11.The National Association of Welfare Rights Advisors told us that its members started identifying errors with ESA payments in 2013 or 2014, and that the extent of the errors meant that it realised the problem was systemic in early 2014. NAWRA told us that it first raised the issue of underpayments formally with the Department in July 2014.27 NAWRA told us in written evidence that some members of the online Rightsnet forum had pursued individual cases with front-line Departmental officials from 2011.28 The Department’s revised guidance to its decision makers, issued in June 2014 for all new transfers to ESA, did not fully address early concerns raised by external organisations because it was not accompanied by action to refund underpayments for all those affected.29

12.NAWRA and the Disability Benefits Consortium told us that, more generally, the Department’s attitude towards external organisations that attempt to raise what they consider to be legitimate concerns can be unconstructive. NAWRA and the Disability Benefits Consortium told us that while their engagement with the Department’s front line staff can be positive, those front-line staff can appear to face a Departmental “brick wall” when trying to address stakeholder concerns.30 Despite the Department establishing forums to consult with external organisations, the Disability Benefits Consortium and NAWRA said that these arrangements are not always used effectively31. NAWRA told us that the Department’s central teams can be less than helpful in its engagement with stakeholders.
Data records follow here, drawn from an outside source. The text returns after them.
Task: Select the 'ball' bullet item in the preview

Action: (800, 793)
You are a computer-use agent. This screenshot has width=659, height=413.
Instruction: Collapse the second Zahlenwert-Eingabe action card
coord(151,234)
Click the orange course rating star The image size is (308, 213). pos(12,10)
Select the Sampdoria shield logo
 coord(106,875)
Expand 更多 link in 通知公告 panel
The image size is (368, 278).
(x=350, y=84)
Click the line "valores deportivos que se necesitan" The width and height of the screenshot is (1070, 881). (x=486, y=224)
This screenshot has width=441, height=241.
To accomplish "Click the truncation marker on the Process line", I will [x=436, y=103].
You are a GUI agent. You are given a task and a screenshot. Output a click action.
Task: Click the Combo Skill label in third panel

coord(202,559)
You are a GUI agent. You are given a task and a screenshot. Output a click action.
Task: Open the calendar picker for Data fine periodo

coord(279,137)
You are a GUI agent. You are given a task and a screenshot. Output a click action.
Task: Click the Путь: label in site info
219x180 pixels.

For example it told us that it had recently received a letter from a senior Departmental official accusing NAWRA of “scaremongering” for raising concerns about the migration of claimants from ESA to Universal Credit.32 We were encouraged to hear that working better with stakeholders is one of the new Accounting Officer’s four senior management priorities for his Department.33

1 Report by the Comptroller and Auditor General, Errors in Employment and Support Allowance, Session 2017–19, HC 837, 21 May 2018

2 C&AG’s Report, para 2.3

3 Q1, C&AG’s Report, para 2.3

4 Qq 47–48

5 C&AG’s Report, para 2.14

6 Q 50

7 Qq 50–51

8 Qq 59–60

9 Q 131, C&AG’s Report, para 2.5

10 Qq 47–49, 57–58

11 C&AG’s Report, para 2.5

12 Q 49, 56

13 Qq 55, 117, C&AG’s Report, para 3.1

14 C&AG’s Report, para 3.2; NAWRA (ESA0006)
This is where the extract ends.